October 2020

Abstracts of the QSIT Lunch Seminar, Thursday, October 1, 2020

Genuine high-dimensional quantum steering

Sébastien Designolle - Quantum Theory Group (Brunner group), University of Geneva

High-dimensional quantum entanglement can give rise to stronger forms of nonlocal correlations compared to qubit systems. Beyond being of fundamental interest, this offers significant advantages for quantum information processing. The problem of certifying these stronger correlations, however, remains an important challenge, in particular in an experimental setting. Here we theoretically formalise and experimentally demonstrate a notion of genuine high-dimensional quantum nonlocal steering. We show that high-dimensional entanglement combined with judiciously chosen local measurements can lead to a stronger form of steering, provably impossible to obtain via entanglement in lower dimensions. Exploiting the connection between steering and incompatibility of quantum measurements, we derive simple two-setting steering inequalities for certifying the presence of genuine high-dimensional steering. We report the experimental violation of these inequalities using macro-pixel photon-pair entanglement certifying genuine high-dimensional steering in dimensions up to d=15. Our work paves the way for the characterisation and certification of quantum nonlocal correlations in high-dimensional systems.

Light-mediated strong coupling between a mechanical oscillator and atomic spins 1 m apart

Thomas Karg - Quantum Optics Lab (Treutlein group), University of Basel

Strong coupling between quantum systems is an essential ingredient for quantum technology. Typically, it relies on short-range forces or on placing the systems in high-quality electromagnetic resonators. To break the restriction to short distances, we developed a light-mediated coupling scheme that enables long-distance Hamiltonian coupling [1,2].

Our experimental setup consists of a spin-polarized atomic ensemble and a micromechanical membrane oscillator held in independent vacuum systems 1 meter apart. To mediate a bidirectional interaction between the spin and the membrane, we use a free-space laser beam which connects them in a loop geometry.

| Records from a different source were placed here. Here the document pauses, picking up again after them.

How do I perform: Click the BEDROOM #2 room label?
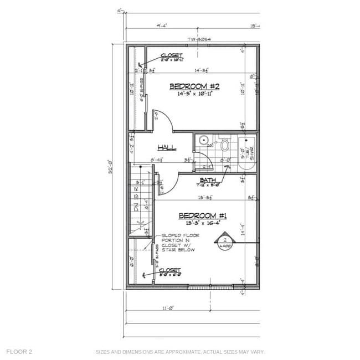[187, 86]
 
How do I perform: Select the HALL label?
[166, 147]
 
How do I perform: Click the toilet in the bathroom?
[225, 146]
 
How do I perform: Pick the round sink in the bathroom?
[203, 141]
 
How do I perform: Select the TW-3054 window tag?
[199, 40]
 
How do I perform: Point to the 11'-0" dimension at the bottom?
[168, 307]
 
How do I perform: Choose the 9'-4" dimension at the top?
[162, 25]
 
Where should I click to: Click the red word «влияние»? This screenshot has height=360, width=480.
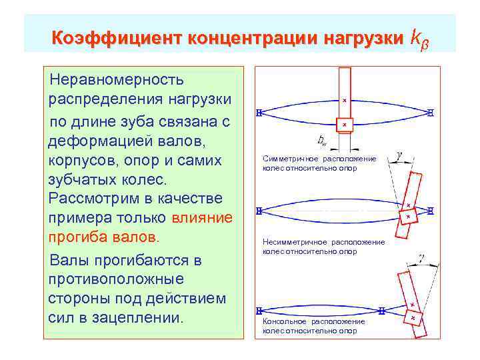pyautogui.click(x=202, y=218)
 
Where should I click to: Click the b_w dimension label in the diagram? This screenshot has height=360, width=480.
pyautogui.click(x=322, y=141)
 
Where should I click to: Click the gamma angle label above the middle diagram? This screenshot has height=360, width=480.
pyautogui.click(x=398, y=155)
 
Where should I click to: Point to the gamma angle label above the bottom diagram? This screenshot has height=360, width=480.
pyautogui.click(x=421, y=257)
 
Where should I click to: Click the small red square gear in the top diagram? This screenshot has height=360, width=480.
pyautogui.click(x=344, y=125)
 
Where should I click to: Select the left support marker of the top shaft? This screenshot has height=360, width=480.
pyautogui.click(x=258, y=113)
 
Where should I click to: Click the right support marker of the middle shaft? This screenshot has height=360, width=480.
pyautogui.click(x=431, y=211)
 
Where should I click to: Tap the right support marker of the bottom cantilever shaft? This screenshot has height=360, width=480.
pyautogui.click(x=382, y=311)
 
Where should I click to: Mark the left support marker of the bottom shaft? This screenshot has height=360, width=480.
pyautogui.click(x=258, y=311)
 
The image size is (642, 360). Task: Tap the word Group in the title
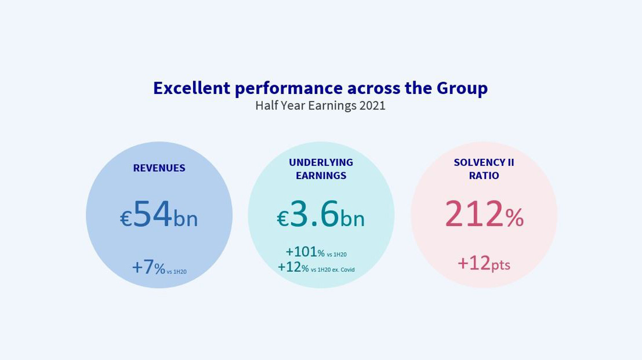[462, 88]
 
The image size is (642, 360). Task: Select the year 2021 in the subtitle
[372, 106]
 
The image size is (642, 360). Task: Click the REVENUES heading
[159, 168]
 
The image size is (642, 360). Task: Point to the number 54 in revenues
[153, 214]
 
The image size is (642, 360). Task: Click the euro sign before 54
[126, 219]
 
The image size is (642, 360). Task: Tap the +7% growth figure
[148, 267]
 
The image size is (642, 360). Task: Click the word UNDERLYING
[321, 162]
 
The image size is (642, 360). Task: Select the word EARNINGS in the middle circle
[321, 176]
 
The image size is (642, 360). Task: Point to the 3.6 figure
[314, 214]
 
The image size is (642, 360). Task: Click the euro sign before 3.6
[282, 219]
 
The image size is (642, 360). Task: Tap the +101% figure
[305, 252]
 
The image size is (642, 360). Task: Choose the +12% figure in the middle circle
[293, 267]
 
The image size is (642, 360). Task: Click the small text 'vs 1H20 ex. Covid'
[332, 270]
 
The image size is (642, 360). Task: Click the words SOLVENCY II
[484, 162]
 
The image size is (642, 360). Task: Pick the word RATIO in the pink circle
[484, 176]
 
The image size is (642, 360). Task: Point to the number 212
[474, 214]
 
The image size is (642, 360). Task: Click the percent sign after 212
[514, 218]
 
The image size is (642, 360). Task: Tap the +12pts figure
[484, 263]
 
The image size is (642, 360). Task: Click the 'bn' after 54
[186, 219]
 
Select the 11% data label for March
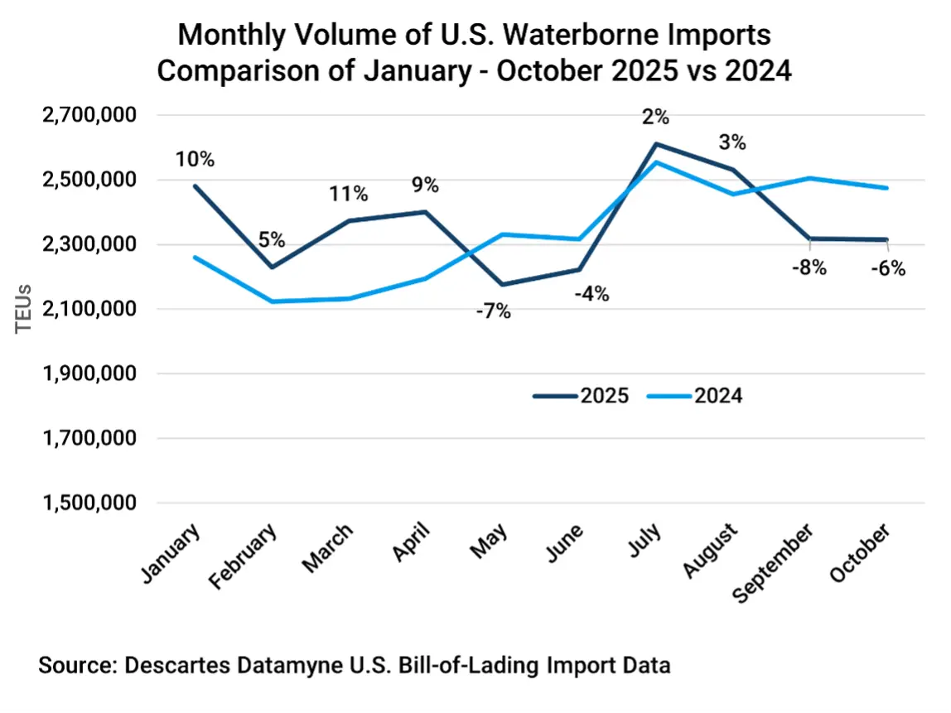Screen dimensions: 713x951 tap(348, 194)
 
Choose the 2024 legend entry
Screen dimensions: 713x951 tap(718, 396)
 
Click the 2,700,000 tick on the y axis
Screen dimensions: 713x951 tap(89, 115)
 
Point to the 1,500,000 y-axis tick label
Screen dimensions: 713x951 tap(89, 503)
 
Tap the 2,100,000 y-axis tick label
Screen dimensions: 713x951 tap(89, 309)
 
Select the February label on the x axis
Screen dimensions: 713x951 tap(244, 556)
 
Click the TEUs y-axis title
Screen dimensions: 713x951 tap(24, 309)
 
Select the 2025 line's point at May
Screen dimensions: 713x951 tap(503, 285)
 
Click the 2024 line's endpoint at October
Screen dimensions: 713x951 tap(887, 188)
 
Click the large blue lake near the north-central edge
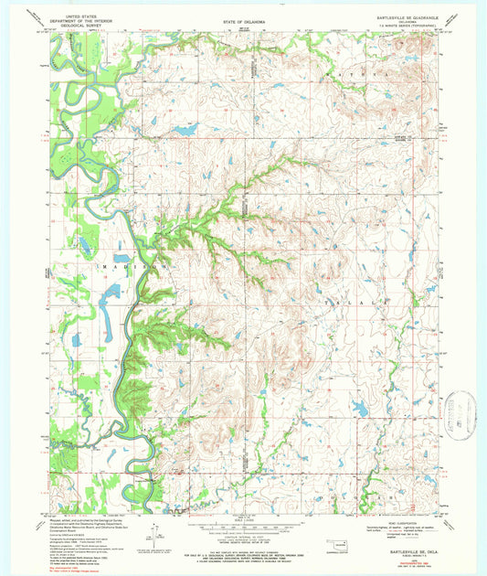(186, 131)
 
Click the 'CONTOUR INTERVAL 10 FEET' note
(243, 536)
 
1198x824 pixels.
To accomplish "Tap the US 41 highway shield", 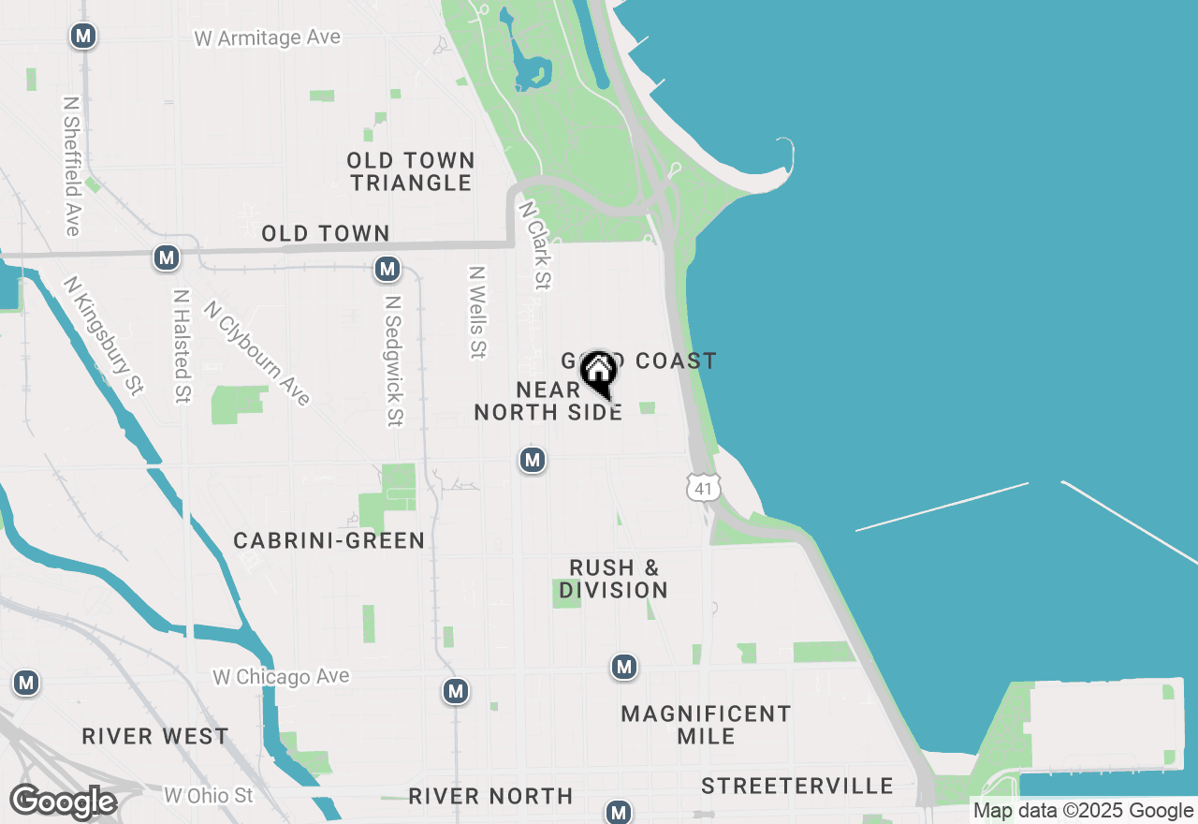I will click(703, 486).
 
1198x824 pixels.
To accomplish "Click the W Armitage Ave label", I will click(268, 37).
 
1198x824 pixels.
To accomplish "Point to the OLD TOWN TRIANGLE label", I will click(412, 171).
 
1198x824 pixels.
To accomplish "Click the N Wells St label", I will click(477, 312).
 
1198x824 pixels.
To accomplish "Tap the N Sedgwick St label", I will click(393, 361).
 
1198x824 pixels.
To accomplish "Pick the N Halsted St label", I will click(182, 346).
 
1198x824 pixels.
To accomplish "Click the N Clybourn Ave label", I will click(256, 352).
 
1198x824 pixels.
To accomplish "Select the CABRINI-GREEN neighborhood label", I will click(329, 540).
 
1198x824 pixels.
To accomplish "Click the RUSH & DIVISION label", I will click(614, 579).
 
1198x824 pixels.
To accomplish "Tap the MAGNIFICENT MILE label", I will click(706, 725).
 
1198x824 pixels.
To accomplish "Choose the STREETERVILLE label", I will click(797, 785).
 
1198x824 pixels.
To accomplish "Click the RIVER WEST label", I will click(155, 736).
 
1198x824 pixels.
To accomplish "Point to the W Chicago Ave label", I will click(281, 676).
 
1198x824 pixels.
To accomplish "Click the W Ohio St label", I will click(209, 796).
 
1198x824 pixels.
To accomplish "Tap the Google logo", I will click(63, 802).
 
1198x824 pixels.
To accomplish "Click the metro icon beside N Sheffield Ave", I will click(84, 37).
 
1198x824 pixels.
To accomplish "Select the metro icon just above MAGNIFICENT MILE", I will click(624, 668).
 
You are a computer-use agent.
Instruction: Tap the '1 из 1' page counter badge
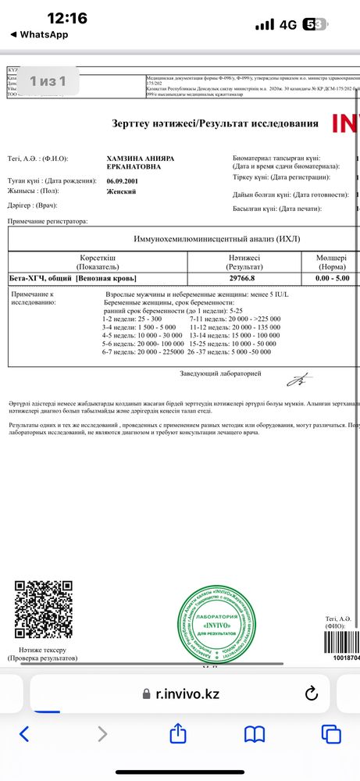pyautogui.click(x=47, y=80)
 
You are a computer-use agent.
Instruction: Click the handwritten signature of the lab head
pyautogui.click(x=297, y=380)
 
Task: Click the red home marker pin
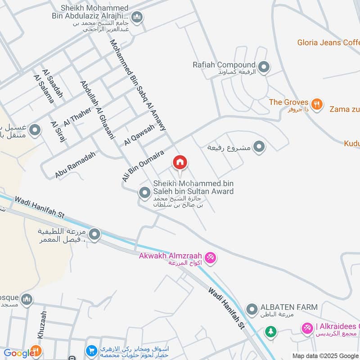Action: (180, 162)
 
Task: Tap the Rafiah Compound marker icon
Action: (264, 68)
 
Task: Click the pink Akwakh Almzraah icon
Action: (210, 258)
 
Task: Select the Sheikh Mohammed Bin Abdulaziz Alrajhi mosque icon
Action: (137, 18)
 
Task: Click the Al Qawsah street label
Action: (140, 135)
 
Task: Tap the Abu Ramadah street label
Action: (76, 164)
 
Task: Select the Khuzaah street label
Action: (42, 325)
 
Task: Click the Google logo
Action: (17, 354)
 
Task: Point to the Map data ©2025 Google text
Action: (325, 356)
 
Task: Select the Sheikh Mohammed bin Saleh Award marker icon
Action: (144, 193)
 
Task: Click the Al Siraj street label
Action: (58, 131)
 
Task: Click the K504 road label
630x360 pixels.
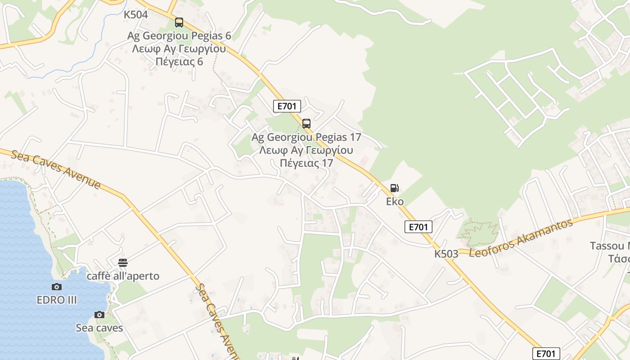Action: coord(135,15)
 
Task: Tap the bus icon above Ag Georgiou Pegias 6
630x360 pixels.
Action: coord(179,22)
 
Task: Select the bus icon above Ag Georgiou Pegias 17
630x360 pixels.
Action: coord(306,123)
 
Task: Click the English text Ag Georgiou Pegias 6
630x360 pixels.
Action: coord(179,36)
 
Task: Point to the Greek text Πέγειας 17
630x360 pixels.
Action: coord(306,163)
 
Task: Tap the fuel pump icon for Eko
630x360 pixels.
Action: coord(394,188)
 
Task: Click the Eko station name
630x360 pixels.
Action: coord(395,201)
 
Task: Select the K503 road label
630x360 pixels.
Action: coord(446,254)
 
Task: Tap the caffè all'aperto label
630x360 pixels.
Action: coord(123,276)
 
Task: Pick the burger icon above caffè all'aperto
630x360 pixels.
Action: coord(123,262)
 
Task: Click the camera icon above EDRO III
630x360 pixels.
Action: coord(57,287)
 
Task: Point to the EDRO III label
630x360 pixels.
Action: coord(57,300)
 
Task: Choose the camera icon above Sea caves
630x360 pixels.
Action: coord(99,315)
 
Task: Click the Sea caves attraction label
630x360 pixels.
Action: coord(99,328)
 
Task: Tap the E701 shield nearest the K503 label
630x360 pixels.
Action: coord(418,227)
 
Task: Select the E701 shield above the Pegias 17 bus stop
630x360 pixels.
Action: coord(287,106)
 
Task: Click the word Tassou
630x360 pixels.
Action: coord(606,246)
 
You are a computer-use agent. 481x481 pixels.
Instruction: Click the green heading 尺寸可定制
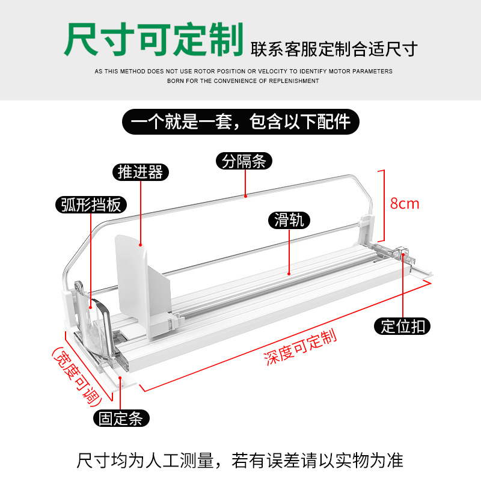(153, 40)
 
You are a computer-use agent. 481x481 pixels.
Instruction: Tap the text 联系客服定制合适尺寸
(334, 48)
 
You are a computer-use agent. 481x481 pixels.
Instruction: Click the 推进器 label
(140, 173)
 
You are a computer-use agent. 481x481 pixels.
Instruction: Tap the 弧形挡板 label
(91, 205)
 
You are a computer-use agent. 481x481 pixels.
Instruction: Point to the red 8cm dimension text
(405, 203)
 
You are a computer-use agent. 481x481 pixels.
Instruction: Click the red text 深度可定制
(299, 348)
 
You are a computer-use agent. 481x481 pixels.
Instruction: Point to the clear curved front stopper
(96, 325)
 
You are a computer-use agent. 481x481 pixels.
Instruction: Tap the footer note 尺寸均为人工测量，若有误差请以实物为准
(240, 461)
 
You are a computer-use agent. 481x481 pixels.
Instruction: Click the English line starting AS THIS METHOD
(243, 71)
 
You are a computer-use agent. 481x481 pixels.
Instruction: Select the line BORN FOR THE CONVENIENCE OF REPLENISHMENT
(243, 81)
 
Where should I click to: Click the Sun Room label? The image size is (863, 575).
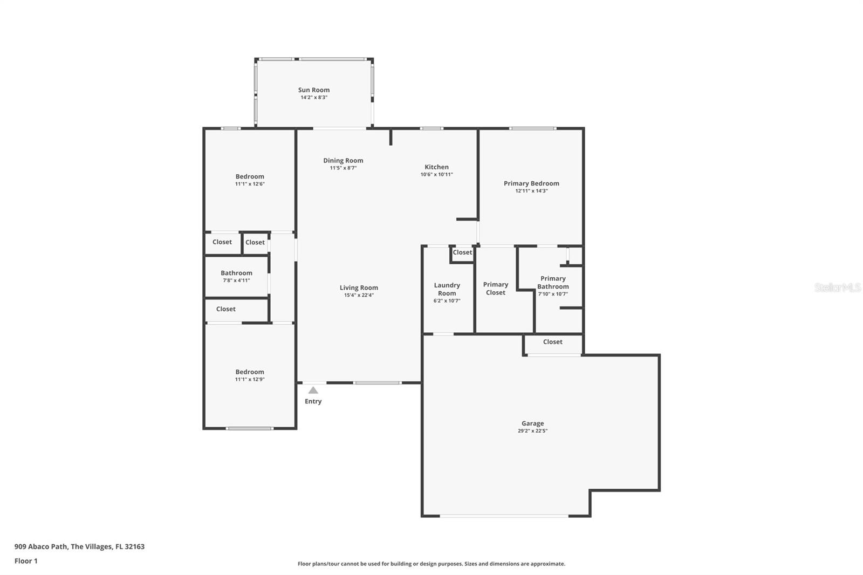[313, 90]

This coherent feedback loop will also allow destructive interference of quantum noise. In this setup, we realize strong Hamiltonian coupling and demonstrate the versatility of light-mediated interactions [3]: With the spin initialized in its ground state we observe normal-mode splitting and coherent energy-exchange oscillations, both hallmarks of strong coupling. Upon inversion of the spin to its highest energy state we observe parametric-gain interactions, resulting in two-mode thermal noise squeezing. Furthermore, by shifting the phase of the coupling beam between the systems we could switch to non-Hamiltonian coupled dynamics, which were marked by the observation of level attraction involving an exceptional point.

Our approach to engineering coherent long-distance interactions with light makes it possible to couple physically different systems in a reconfigurable way and opens up a range of new opportunities for quantum control and quantum networks.

References:
[1] A. F. Kockum, G. Johansson, F. Nori, Phys. Rev. Lett. 120, 140404 (2018).
[2] T. M. Karg, B. Gouraud, P. Treutlein, K. Hammerer, Phys. Rev. A 99, 063829 (2019)
[3] T. M. Karg, B. Gouraud, C. T. Ngai, G.-L. Schmid, K. Hammerer, and P. Treutlein, Science 369, 174 (2020).